(Input records Opens)
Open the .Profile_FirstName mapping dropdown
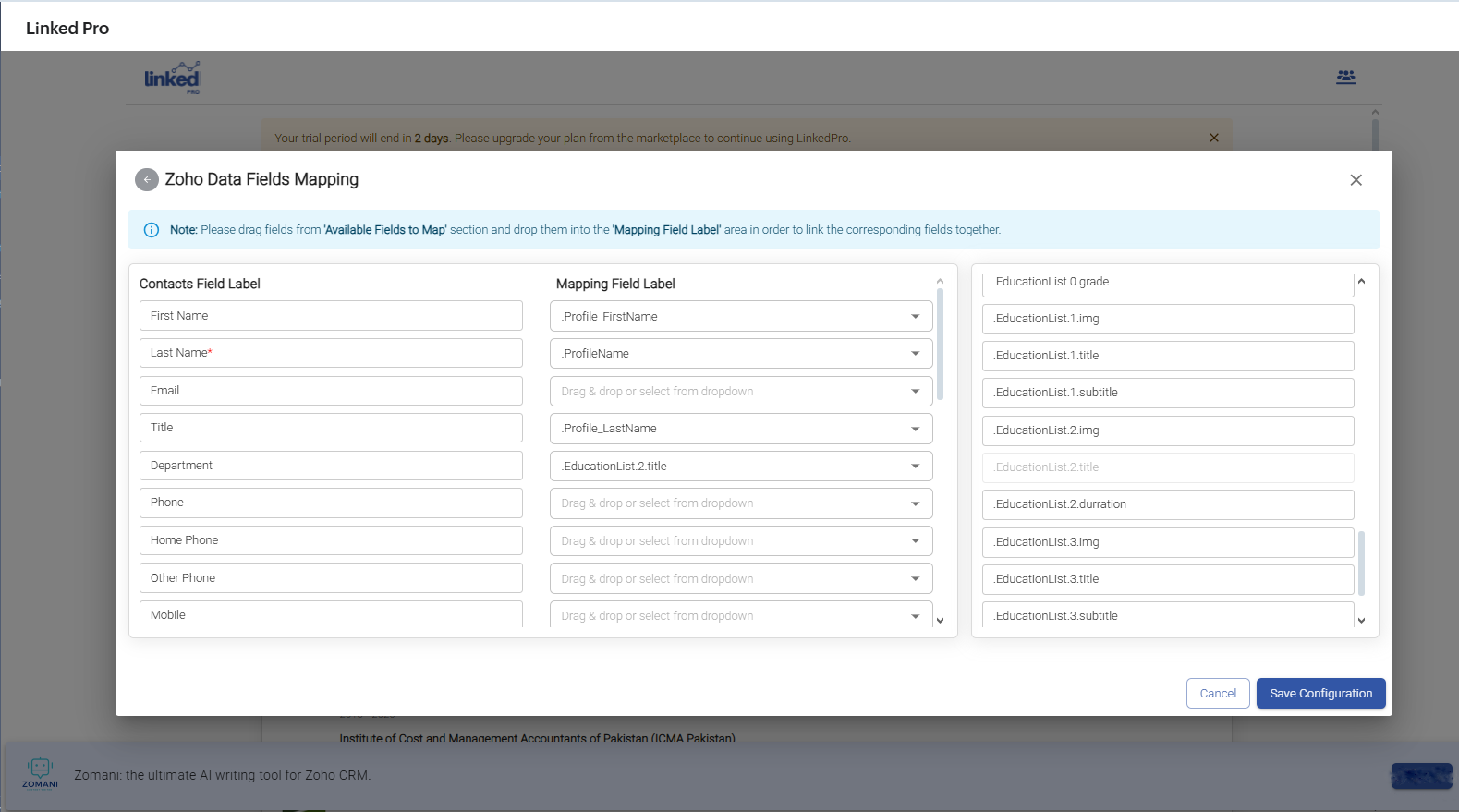Viewport: 1459px width, 812px height. tap(915, 317)
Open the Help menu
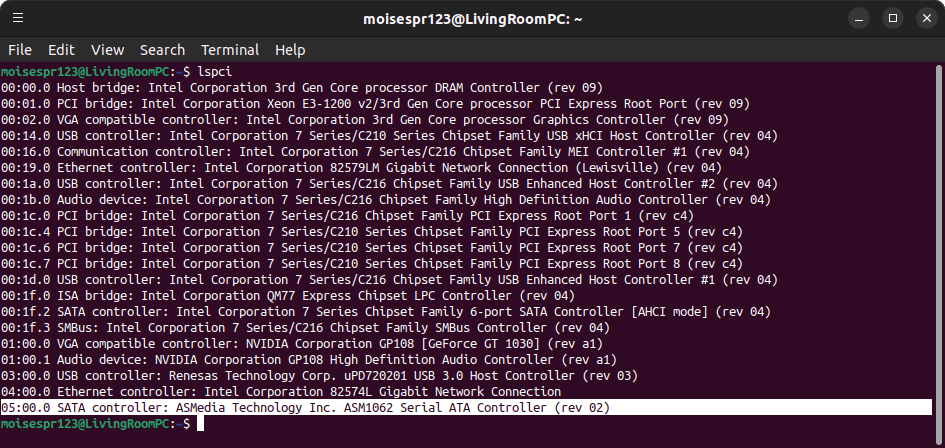Viewport: 945px width, 448px height. pyautogui.click(x=290, y=50)
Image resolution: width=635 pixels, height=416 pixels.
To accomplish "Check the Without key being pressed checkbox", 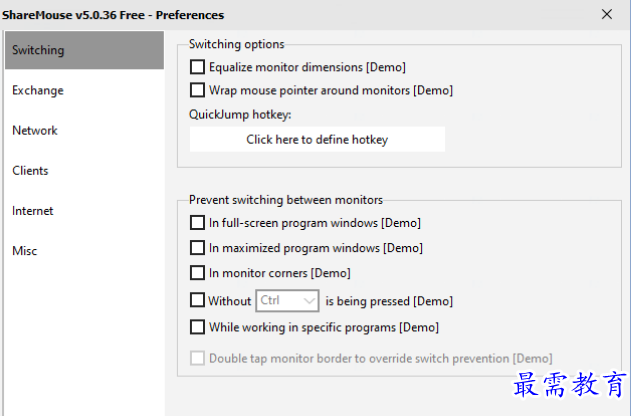I will pyautogui.click(x=197, y=300).
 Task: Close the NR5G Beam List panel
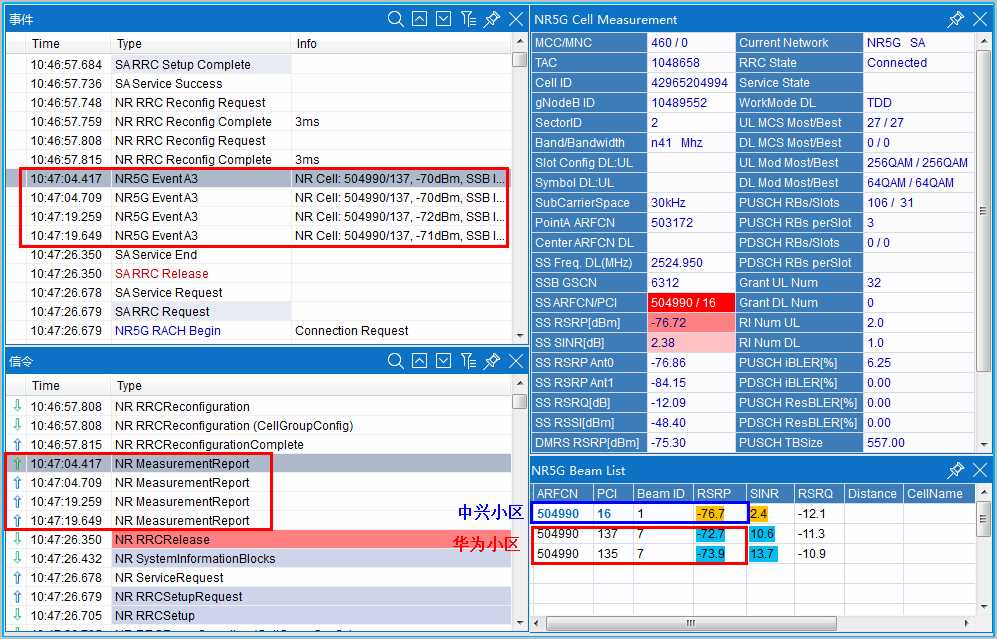point(980,470)
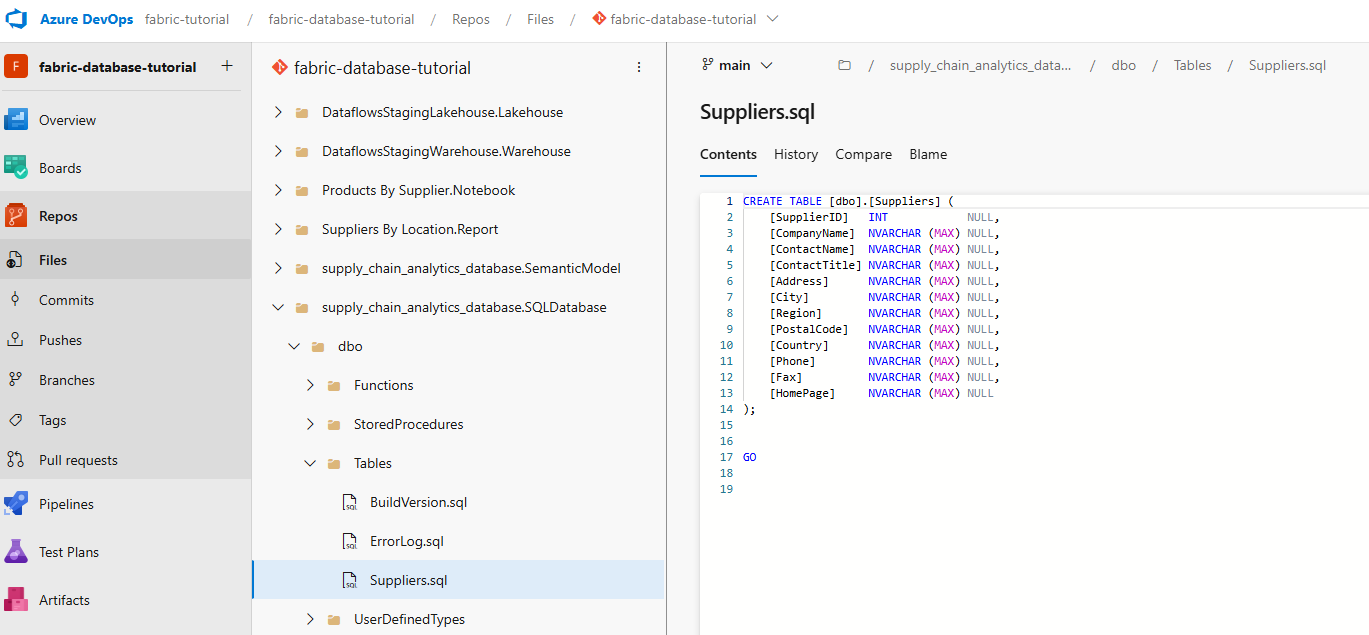Switch to the History tab
Image resolution: width=1369 pixels, height=635 pixels.
(795, 154)
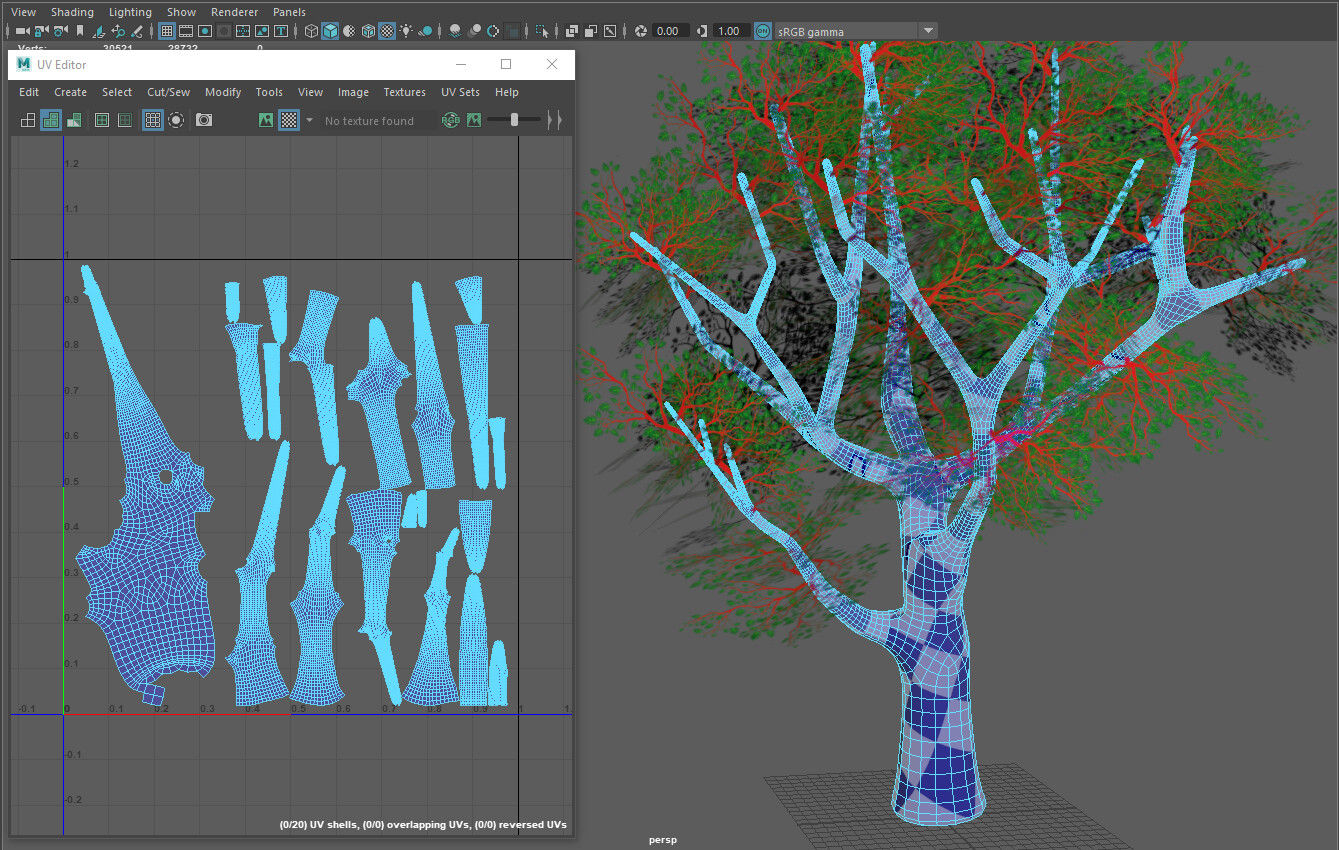The width and height of the screenshot is (1339, 850).
Task: Click the film gate icon in viewport toolbar
Action: 186,31
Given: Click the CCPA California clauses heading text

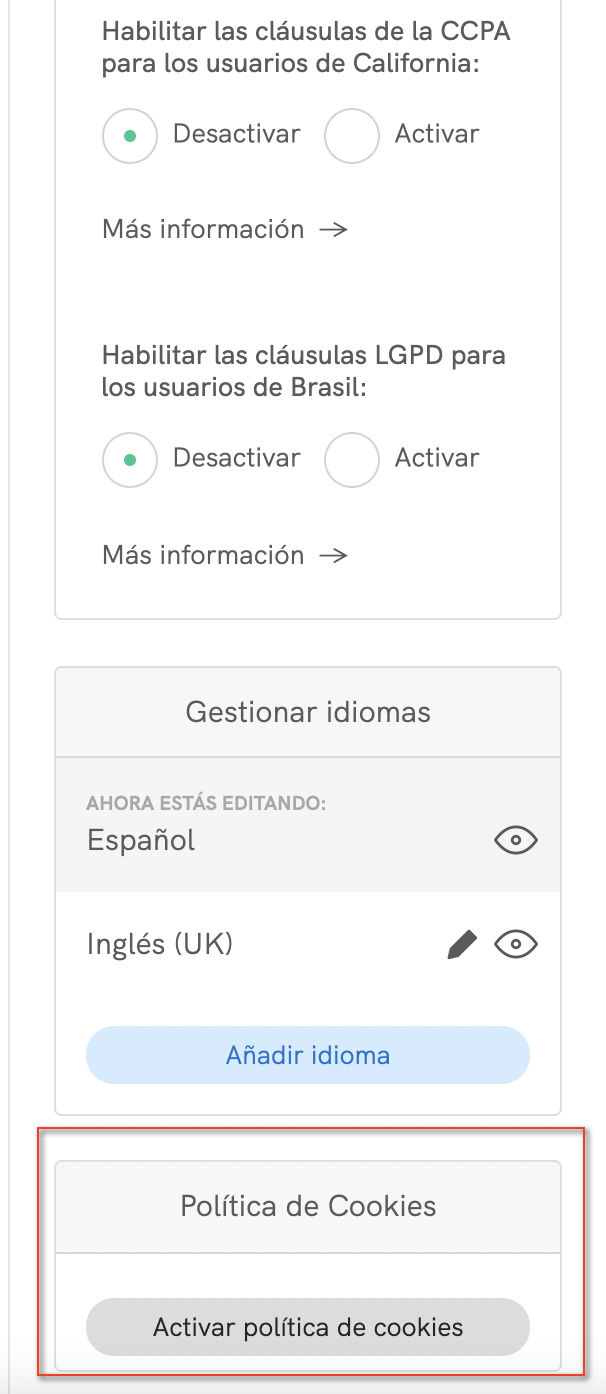Looking at the screenshot, I should pyautogui.click(x=306, y=48).
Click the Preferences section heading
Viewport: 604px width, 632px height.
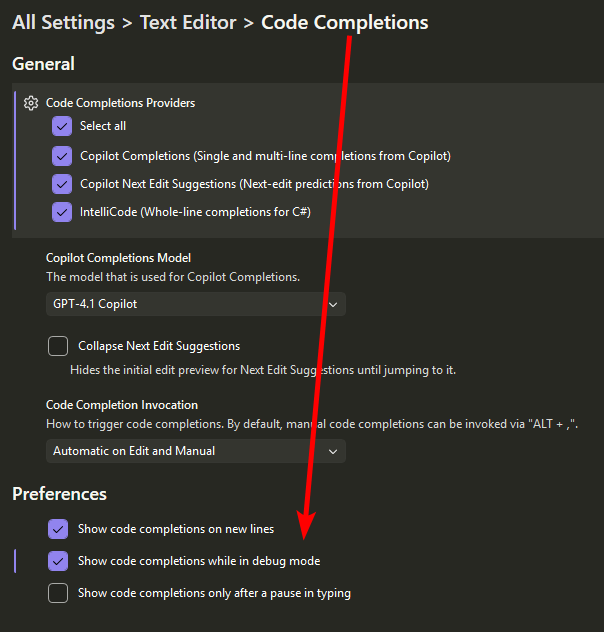59,494
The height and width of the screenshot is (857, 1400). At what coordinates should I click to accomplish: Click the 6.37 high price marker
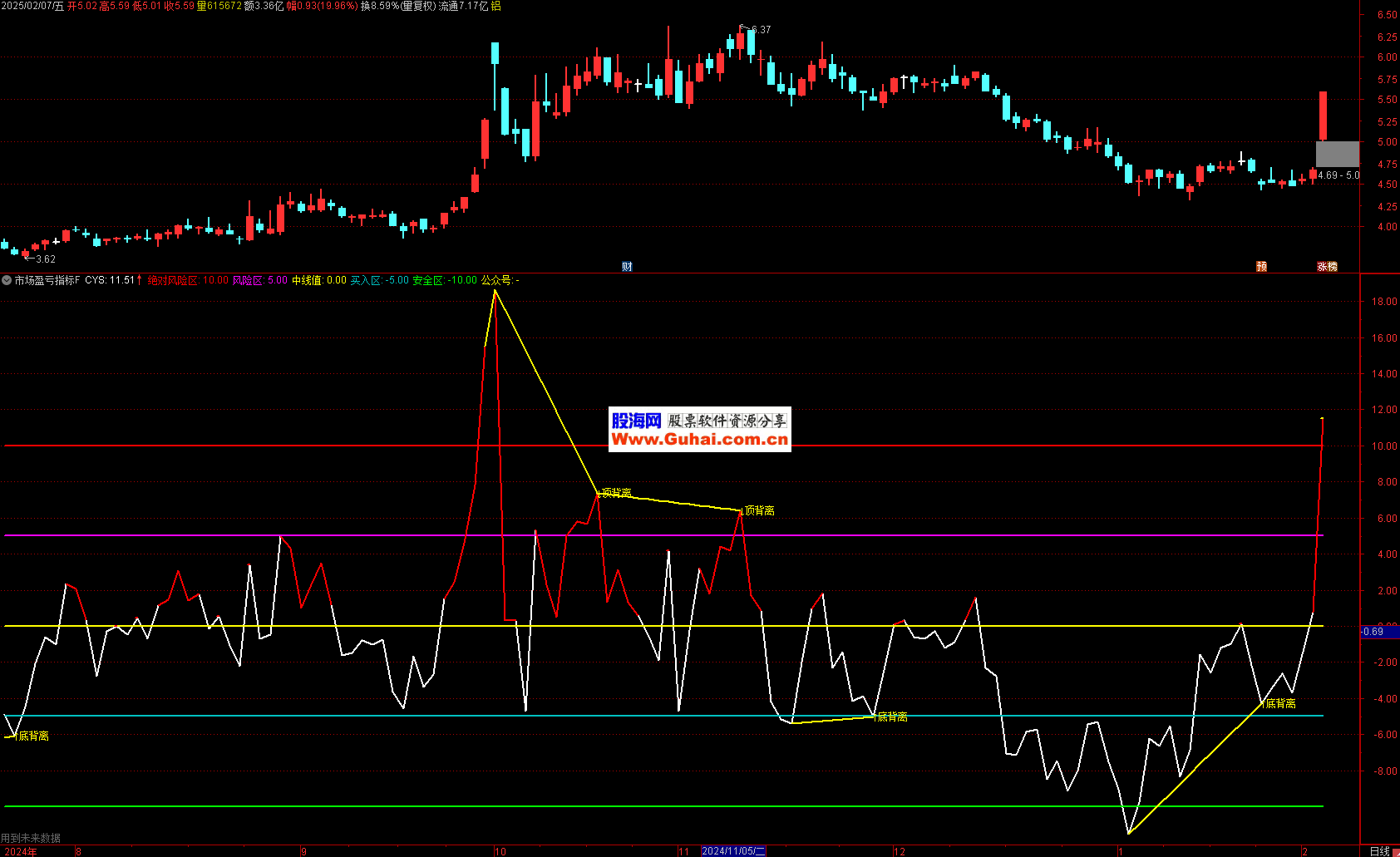click(760, 30)
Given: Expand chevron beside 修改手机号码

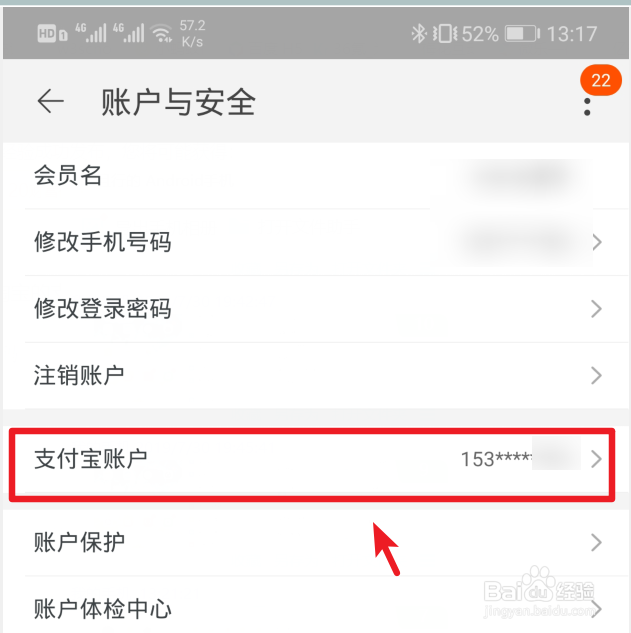Looking at the screenshot, I should 597,242.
(Input records Closes)
▶ **Work request**
Take the records above from the line with "Task: Close the NR5G Beam List panel" down to their last line and please copy those lines exactly, without the pictures.

▶ **Written solution**
 Task: Close the NR5G Beam List panel
point(980,470)
Switch to the History tab
Image resolution: width=1369 pixels, height=635 pixels.
(795, 154)
The width and height of the screenshot is (1339, 850).
Task: Click the film gate icon in viewport toolbar
Action: 186,31
Given: Click the CCPA California clauses heading text

Looking at the screenshot, I should pyautogui.click(x=306, y=48).
Click the Preferences section heading
Viewport: 604px width, 632px height.
59,494
The height and width of the screenshot is (857, 1400). At what coordinates should I click to accomplish: Click the 6.37 high price marker
click(760, 30)
Given: Expand chevron beside 修改手机号码

Looking at the screenshot, I should 597,242.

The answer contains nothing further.